Friday, March 01, 2024

Small things 1 Mar

  • Claiming that someone else's marriage is against your religion is like being angry at someone for eating a cupcake because you're on a diet.
  • New Jersey has more than 600 diners, more than any other state.
  • Me at the grocery store picking an item behind the one in the front.
  • Behind every great man is a woman rolling her eyes.
  • What will we call Glacier National Park after the glaciers are gone?
  • Your earlobes are lined up vertically with your nipples. You just checked, didn’t you?
  • Newfoundland was discovered 5000 years ago. Poor name choice maybe?
  • Would you let your kids eat cake for breakfast? No? Then why would you let them eat fried cake served with butter and maple syrup on top?
  • Remember when most department stores had their own restaurants?
  • I said to myself, “Self” (and I knew it was me because I recognized my voice and I was wearing my underwear) “Today is going to be a great day.” [stolen from dave skripka]
  • Technically the glass is always full. What portion of it isn’t filled with water is filled with air.
  • From now on, when I get a cold call from a service company, I’m just going to say whatever equates to “You can’t help me.” So if it’s duct cleaning, I’ll say, “I don’t have a furnace, so no ducts.” If it’s ‘Microsoft’ suggesting I have a Windows issue, I’ll say “I don’t use Windows. I use Linux.” If they claim I owe taxes, I’ll say, “Of course I owe taxes. I’ve never submitted a tax return in my life.”


He'll be Bach

 


Learn the first steps in generative AI

You’ve likely heard about ChatGPT, Copilot and Gemini. 
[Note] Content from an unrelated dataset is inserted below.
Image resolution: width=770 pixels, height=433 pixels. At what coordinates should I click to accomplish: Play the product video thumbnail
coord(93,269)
They are the latest offerings in the world of generative AI tools. 

Some are free and some require a subscription, but they all are revolutionizing how we learn, do and create stuff. 
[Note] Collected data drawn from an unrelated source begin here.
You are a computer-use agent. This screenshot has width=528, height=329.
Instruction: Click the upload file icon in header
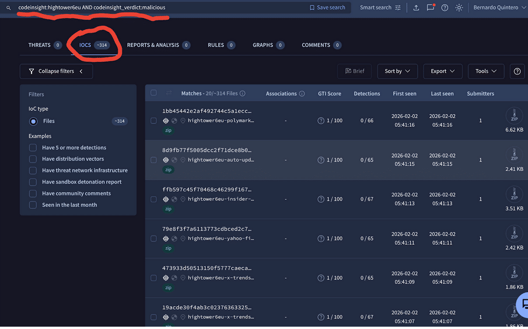click(416, 8)
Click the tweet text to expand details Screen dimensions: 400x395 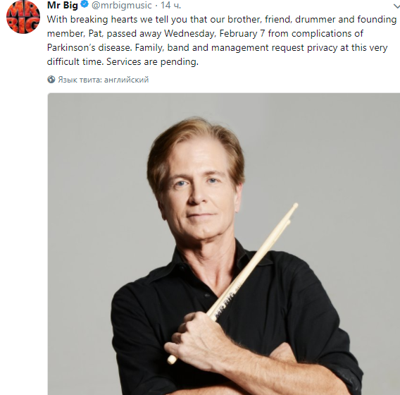(222, 40)
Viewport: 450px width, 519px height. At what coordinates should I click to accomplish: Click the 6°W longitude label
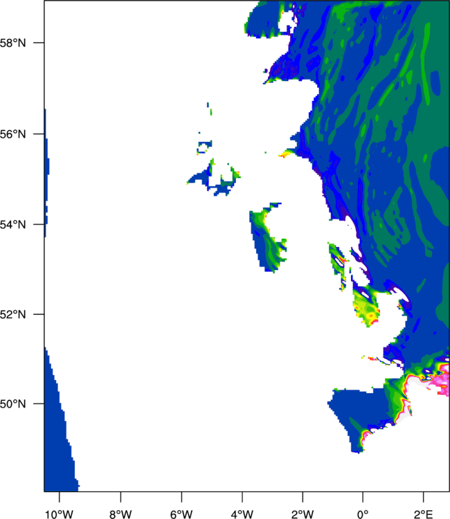(x=181, y=513)
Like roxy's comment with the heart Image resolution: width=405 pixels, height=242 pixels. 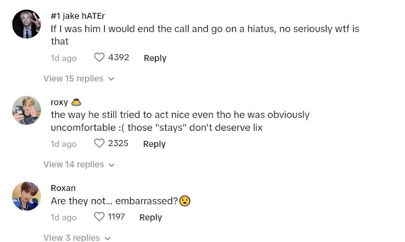coord(99,144)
And now there’s a 3 hour course for that. 

It’s called an introduction to generative AI and it is offered in Calgary by Chinook Learning Services. 

You’ll never guess who is teaching this course. 

Yeah. Me.


Anyone who’s seen 2001 and has interacted with chatGPT will know

 


The seasons in Alberta

  • Winter

  • Fool's Spring
  • Second Winter
  • Spring of Deception
  • Third Winter
  • The Pollening
  • Actual Spring
  • Winter’s revenge
  • Spring’s convalescence
  • Summer
  • Hell's Front Porch
  • False Fall
  • Second Summer
  • Actual Fall
  • Mild winter
  • Return of the vortex


Rough neighbourhood


 

Things I learned lately 1 Mar

  • The Alberta government plans to charge a $200 annual tax on electric cars. Because of course they do.
  • The Alberta government, before even seeing it, says they’re opting out of the planned federal pharmacare plan. “Just give us the money” they said, “And we’ll use it to fund diabetes meds.” No mention of contraceptives also included in the fed plan.
  • Tesla has finally opened their supercharger network to Fords. I watched a Ford Lightning get a DC fast charge from a US Tesla supercharger (adapter required and provided).
  • Tesla's fleet of vehicles equipped with the Full Self-Driving (FSD) Beta system has surpassed a significant milestone by autonomously driving well over 100 million miles. Tesla's FSD software is now actively driving on average 1 million miles per day.
  • Percentage of all new car sales in 2023 that were EVs in the US: 7.6%. California alone: 21%. China: 24%. Norway: 82%.
  • The man who appears on Canadian Tire money is a fictional character named Sandy McTire. He was designed to represent the hardworking everyman of the 1950s. Sandy McTire has been featured on Canadian Tire money since 1961.
  • Elaine, a character from Seinfeld, got kicked out of their apartment for (among other things) putting Canadian quarters in the washing machine.